# 1988 F350 7.3idi died in driveway...now no power



## Ziob34 (Oct 12, 2005)

Hi Guys,
worker put plow on and then went to leave and the truck stalled. Got it running pulled back in driveway and then turned the key off but the truck wouldn't turn off......then truck died thats where it sits now. With the door open the dome light is on...if you turn key to start dome light goes dim barely anything. There is no clicking of starter, no headlights, no radio, no power anywhere no nothing except the dome light with door open.

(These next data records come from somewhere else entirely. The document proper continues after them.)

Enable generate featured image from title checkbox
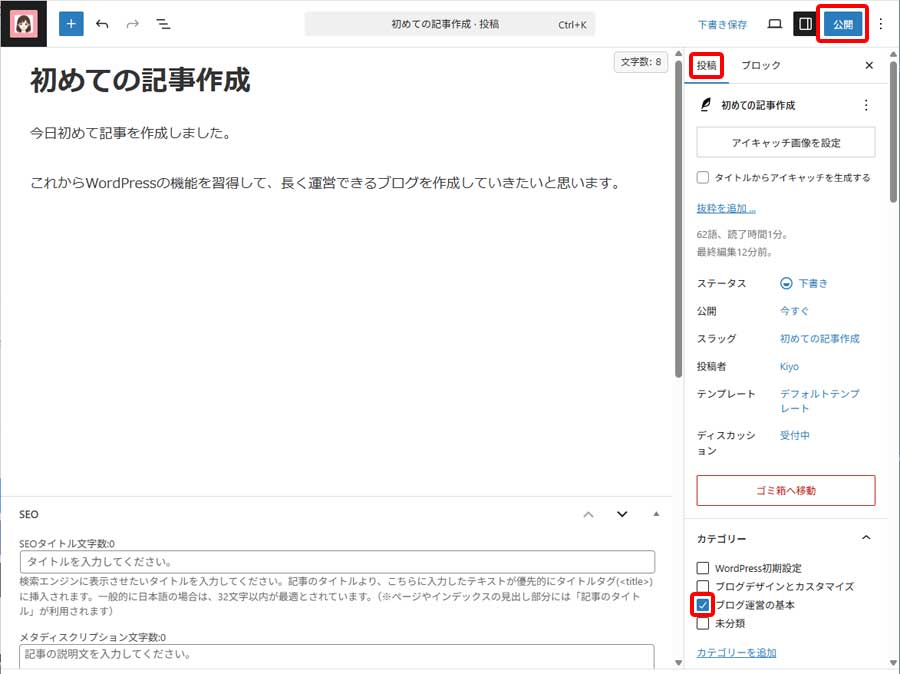This screenshot has width=900, height=674. click(x=703, y=175)

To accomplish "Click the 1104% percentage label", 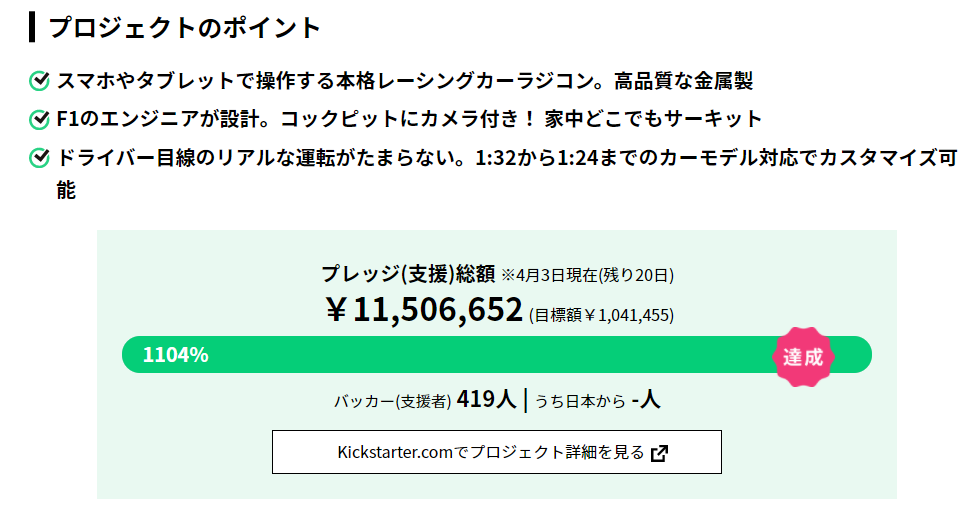I will [175, 355].
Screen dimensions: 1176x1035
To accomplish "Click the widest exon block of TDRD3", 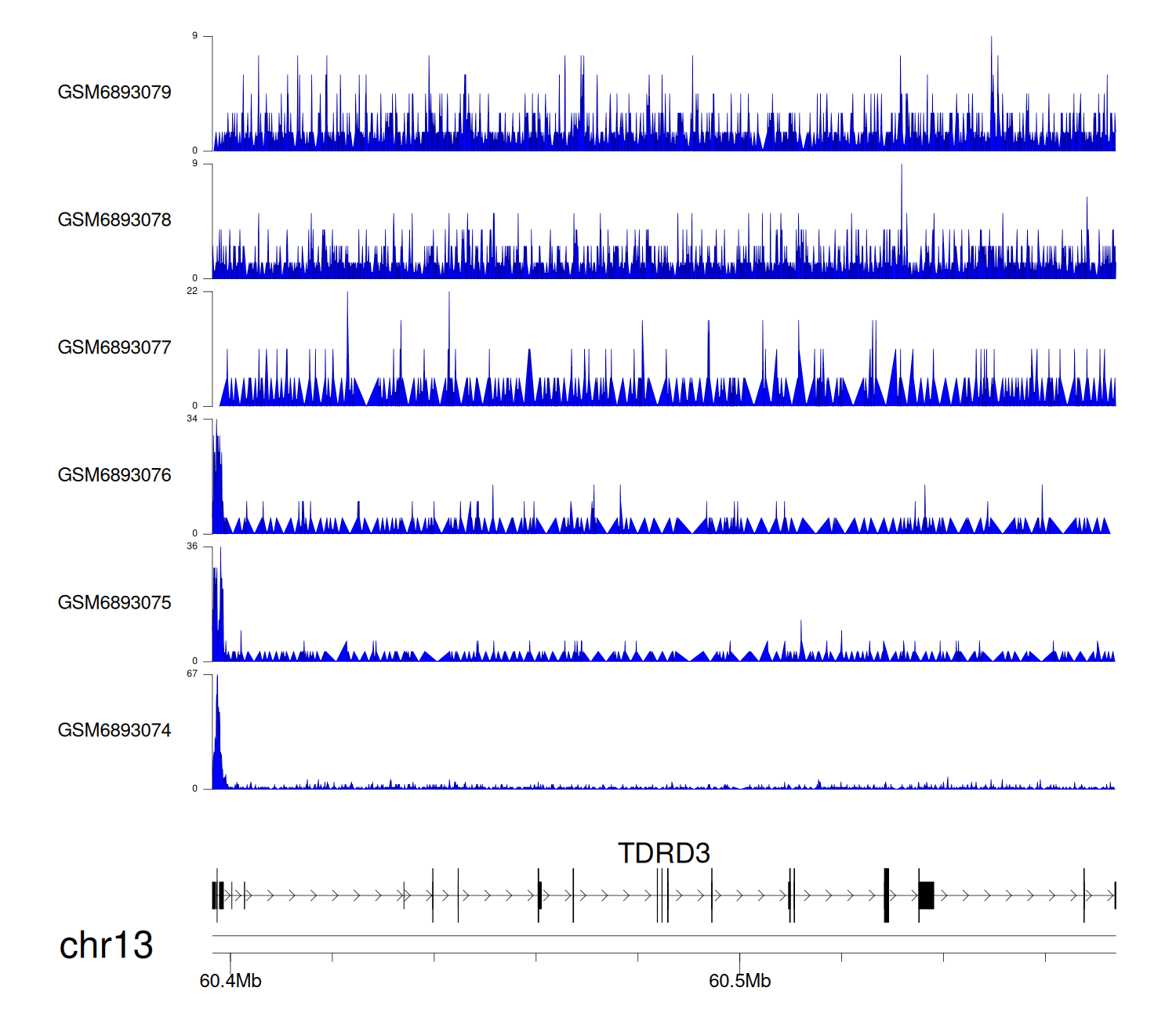I will click(926, 895).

Worker did say when he put the plow pin in it arced do you think the power wire on the plow pump maybe hit the frame along with the ground and just sucked the life out of the battery (they do both seem good so i don't think thats it) Outside of that any ideas? bad ignition (don't know why headlights wouldn't turn on though they used to come on even if key was off). any tips or things to check would be appreciated going to test the starter and starter relay in a bit and then clean all terminals and check grounds. outside of that i'm at a loss. Also no fuses burnt out


----------



## dieselss (Jan 3, 2008)

start with the batts. if the plow sparked with the plow on, unplug it.


----------



## Ziob34 (Oct 12, 2005)

plows unplugged there the truck sits now. checking the batteries and starter now if its not the batteries i'll be at a loss if the batteries are good i should be able to put the headlights on without the key and as of right now that doens't happen......no blown fuses either.


----------



## dieselss (Jan 3, 2008)

batts, pwr cables, gnd cables, alt


----------



## fhafer (Jan 31, 2014)

Batteries first, power to solenoid on passenger fender second, power out of solenoid third, ground continuity check from batteies to frame and batteries to engine, fusible link, wire loom on passenger side between inner fender and firewall, then fuses...alternator won't have anything to do with this if your batteries are charged. My hunch is solenoid or fusible link. Good luck.


----------



## Ziob34 (Oct 12, 2005)

starter and starter relay were good put direct power to relay and it whipped over........battery grounds were good then i look at a ground driverside firewall is melted to ****.....turns out this is the headlights i pinched it together and lights came on....is this a main wire harness ground or something that would affect the ignition, starter, etc? If so i just have to fix it and i should be good.....either the plow pump power cable was hitting the frame and caused the problem or he wired the plow solenoid wrong which would cause the arc when he put the plow pin in.


----------



## dieselss (Jan 3, 2008)

Should have 2 gnds. One off each batt. Just follow where the blk wire goes. Usually, one goes to the block and other to the trk frame


----------



## Ziob34 (Oct 12, 2005)

those grounds are fine checked them...one right on the firewall under the hood drivers side was broken in half / melted up......i have assed connected it quick and headlights worked would this be a ground that would affect not only the lights but the truck starting etc.


----------



## fhafer (Jan 31, 2014)

Four grounds; two to the engine and two to the frame/chassis. The passenger side battery has a wire running down to the starter and one to the solenoid as well as one across the front of the truck to the driver's side battery. Everything on the truck is powered through the cable lug on the solenoid bolted to the passenger-side fender. There are normally three or four ring lugs behing the cable lug from the battery. Make sure the connections are clean and tight. I use lots of dielectirc grease on this terminal. If the red outer sheath of the cable appears black/dark then you have a high resistance connection which should be cleaned/tightened.


----------



## Ziob34 (Oct 12, 2005)

i'll check those out.....any idea about that ground on the drivers side firewall thats melted? when i reconnected it that fixed the headlight issue i didn't have time to test to see if it also fixed the overall power issues like starting etc.


----------



## fhafer (Jan 31, 2014)

It bolts to the back of the head and it does run your headlights...if it's bad your dimmer switch will function as the headlight ground, but with poor results. After you are up and running go to The Ford Truck Enthusists website to the pre-power stroke forum and read about the relay upgrade to your headlights...it's woth the effort!


----------



## Ziob34 (Oct 12, 2005)

thanks for the info.....i know this will fix the headlights now its the can i get the truck to turn over again relay and starter and batteries are good so i'm guessing it popped one of the fusable links as well over by the relay solenoid
will get a better know how after the storm.


----------



## javaboy (Feb 15, 2014)

Does the CEL light come on when the key is turned to the on position? It sounds like a ground problem not a problem with a fusible link.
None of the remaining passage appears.